Maize grown after two-year pigeonpea improved fallows had the highest WUE, which is probably due to higher biomass matter yield. Apart from increasing biomass dry matter yield, enhanced soil fertility promotes whirlwind development of the cover that protects the soil surface, hence minimizing the portion of the entire water that is evaporated [43]. Phiri et al. [6] in Eastern Zambia, recorded 3 times higher WUE on two-year sesbania sesban improved fallows than continuous maize without fertilizer. The results concur with the results by Meena et al. [44], who concluded that plants with higher yield must also have higher WUE. In water scarce environments where there is only rain-fed agriculture, smallholder farmers must conserve soil moisture throughout fallow duration to enhance soil water availability during the subsequent cropping season. More research is required to validate soil water values under the study, particularly in contrasting soil characteristics and different environments. The research work is valuable as it shows the potential of the use of improved pigeonpea fallows to increase water use efficiency in maize based smallholder farmers’ fields that are experiencing erratic rainfall due to climate variability.

5. Conclusions

The results showed that biomass matter yield and WUE for maize grown after a two-year pigeonpea fallow was two times higher than in continuous maize without fertilizer.

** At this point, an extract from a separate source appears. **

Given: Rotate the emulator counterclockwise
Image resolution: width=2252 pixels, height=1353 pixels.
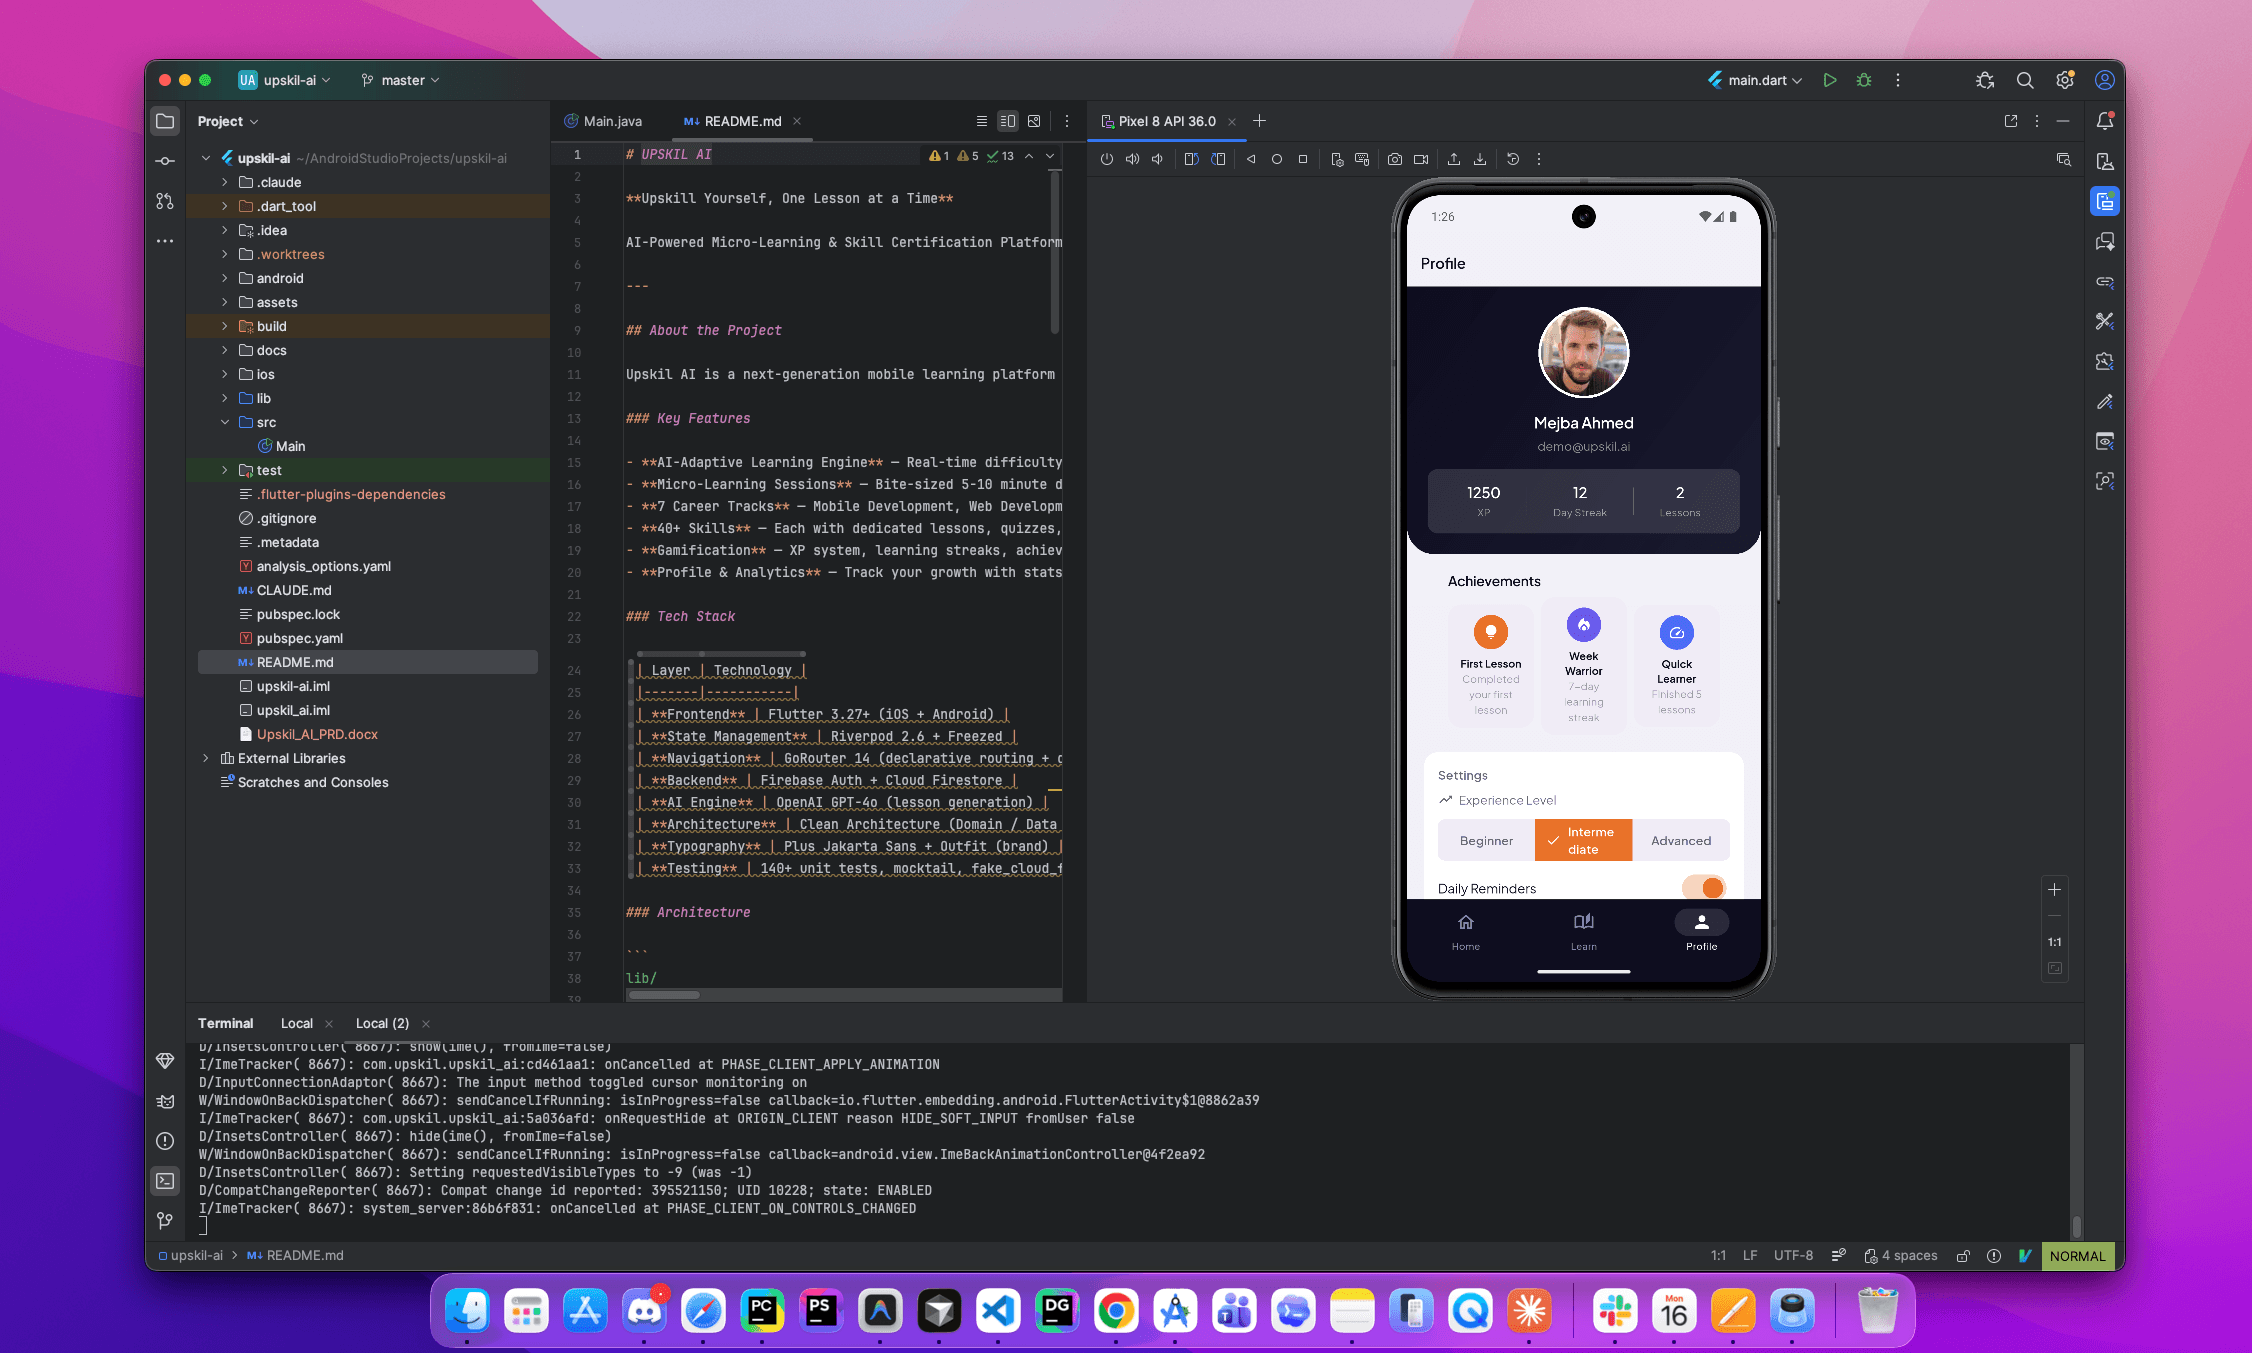Looking at the screenshot, I should [x=1191, y=158].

We, therefore, conclude that a two-year improved pigeonpea fallow system followed by maize cropping has the potential to improve both yield and water use in rain-fed agriculture systems of Kwazulu-Natal (KZN). Pigeonpea is an important component in Indian dishes in KZN. It is therefore recommended that smallholder famers in drought and water limited environments in South Africa should adopt a two-year pigeonpea fallow-maize cropping system to increase food security.